Program fault reports are caused by its users
Faults are generated by users of the software; no users, no fault reports. Fault reports will be generated for software that is free of coding mistakes; one study found that 42.6% of fault reports were misclassified as either requests for an enhancement, changes to documentation, or a refactoring request, or not requiring changes to the code; a study of NASA spaceflight software found that 63% of reports in the defect tracking tool were change requests.
Is the number of reported faults proportional to the number of users, the log of the number of users, or perhaps it depends on the application, or who knows what?
Some users will only use some features, others other features. Some users will be occasional users, while some will be heavy users.
There are a handful of fault report datasets containing measurements of software usage. The largest, and most widely cited, is “Optimizing Preventive Service of Software Products” by E. N. Adams. The data is this paper lists the number of faults reported in eight time intervals (20 to 50,000 months), for nine applications running on IBM mainframes between 1975 and 1980. Traditionally, the licensing for many Mainframe applications charge customers a fee based on their usage. Does this usage data still exist? Perhaps there is some sitting on a shelf in court documents. Pointers to possible cases most welcome.
Early papers on software testing sometimes measured the amount of cpu, or elapsed time, between each fault experience. However, the raw data was rarely published.
Data is available, for the Debian and Ubuntu distributions, on the number of installs for each application (counts rely on local machine sending information on installs, which is now an opt-in process for Ubuntu).
The following analysis uses data from the paper Impact of Installation Counts on Perceived Quality: A Case Study on Debian by Herraiz, Shihab, Nguyen, and Hassan, and the Ubuntu popularity project.
The plot below shows the number of reported faults against number of installs for the 14,565 programs in the “wheezy” Debian release; red line is the fitted power law: (code+data):
The huge variability in the number of fault reports for a given number of installs is likely driven by variability in the usage of the installed programs (or even no usage; I installed ImageMagick purely to use its convert program), the propensity of users of particular programs to report fault experiences (which in turn depends on the need for a fix, and the ease of reporting), and the number of coding faults in the source code.
The Debian installs/faults data does not include any usage information, however, the Ubuntu popularity data includes not only a count of installs, but the corresponding counts of regular users and non-usages. Given that Ubuntu is a fork of Debian, and has substantial usage, I’m assuming that the user base is sufficiently similar that the Ubuntu usage data at the time of the “wheezy” release can be applied to the “wheezy” Debian install/fault data.
The plot below shows, for 220,309 programs, the fraction of installs that are regularly used against the corresponding number of installs. The left-most line running top-left to bottom-right shows programs regularly used by one install, next line two regular users, etc (code+data):
Using the merged, by program name, Ubuntu usage/Debian fault counts, I built several regression models, along with plotting the data/fits.

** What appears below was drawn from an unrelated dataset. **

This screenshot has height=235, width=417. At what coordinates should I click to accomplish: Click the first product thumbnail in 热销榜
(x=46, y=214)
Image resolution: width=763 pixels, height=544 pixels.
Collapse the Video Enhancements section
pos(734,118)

The quality of the models was worse than the original Debian model 🙁 . Two possibilities that spring to mind are: the correlation between usage and fault reports only becomes visible when the counts are divided into short periods (perhaps a year?), or the correlation is very weak. It is probably going to take a lot of time to work through this.
Research ideas for 2023/2024
Students sometimes ask me for suggestions of interesting research problems in software engineering. A summary of my two recurring suggestions, for this year, appears below; 2016/2017 and 2019/2020 versions.

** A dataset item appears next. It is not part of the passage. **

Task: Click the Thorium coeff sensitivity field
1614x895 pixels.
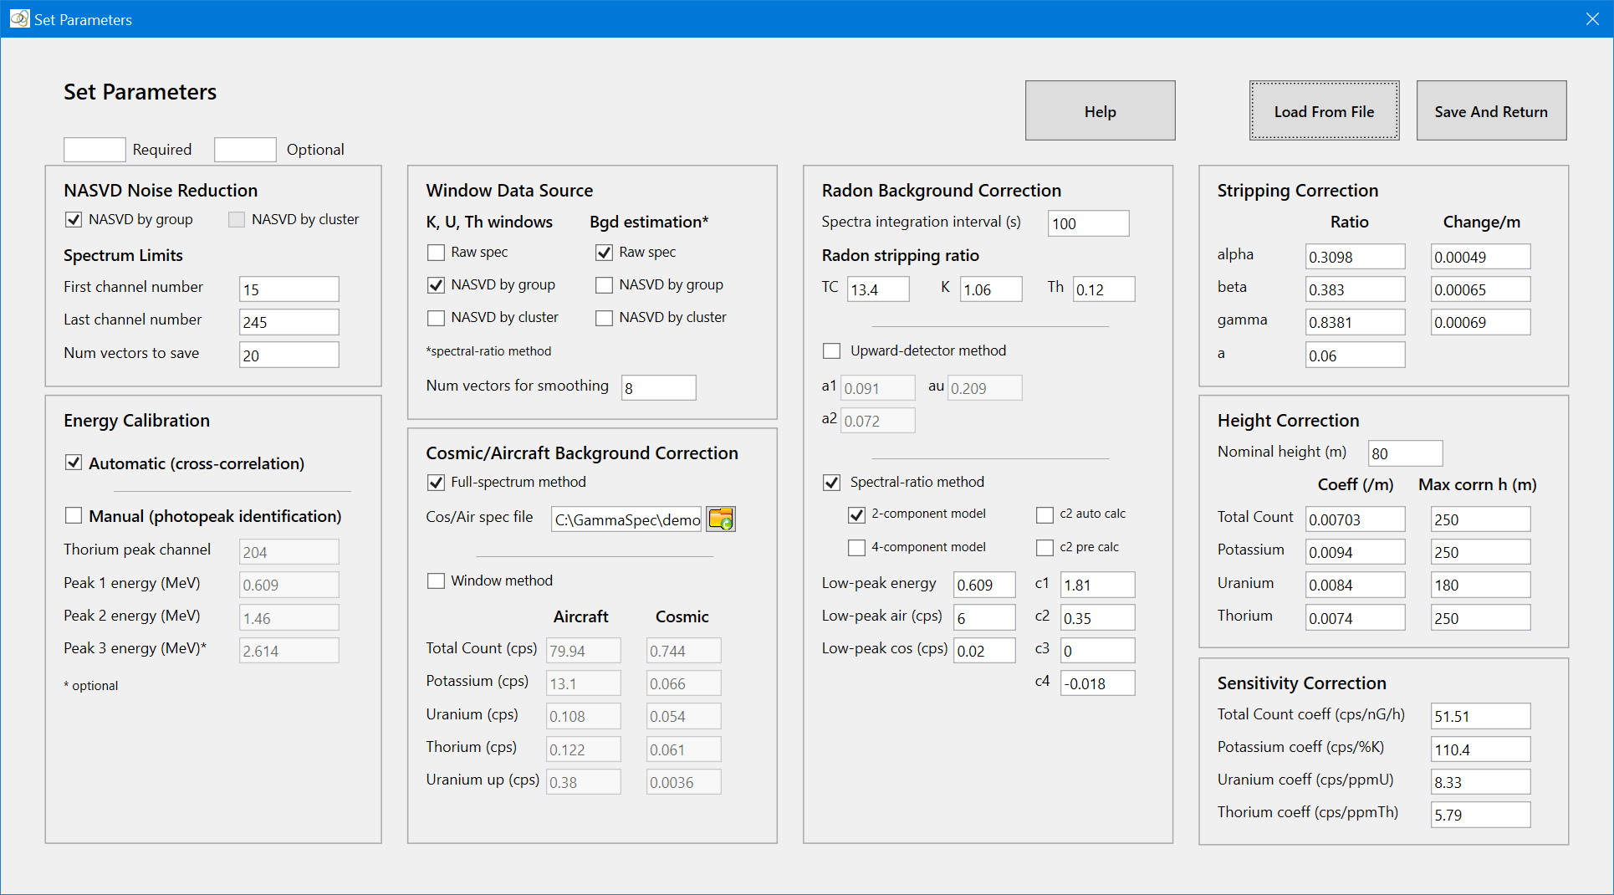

How many active users does a program or application have?
The greater the number of users, the greater the number of reported faults. Estimates of program reliability have to include volume of usage as an integral part of the calculation.
Non-trivial amounts of public data on program usage is non-existent (in a few commercial environments, users are charged for using software on a per-usage basis, but this data is confidential). Usage has to be estimated by indirect means.
A popular indirect technique for estimating the popularity of Github repos is to count the number of stars it has; however, stars have a variety of interpretations. The extent to which Github stars tracks usage of the repo’s software is not known.
Other indirect techniques include: web server logs, installs of the application, or the operating system.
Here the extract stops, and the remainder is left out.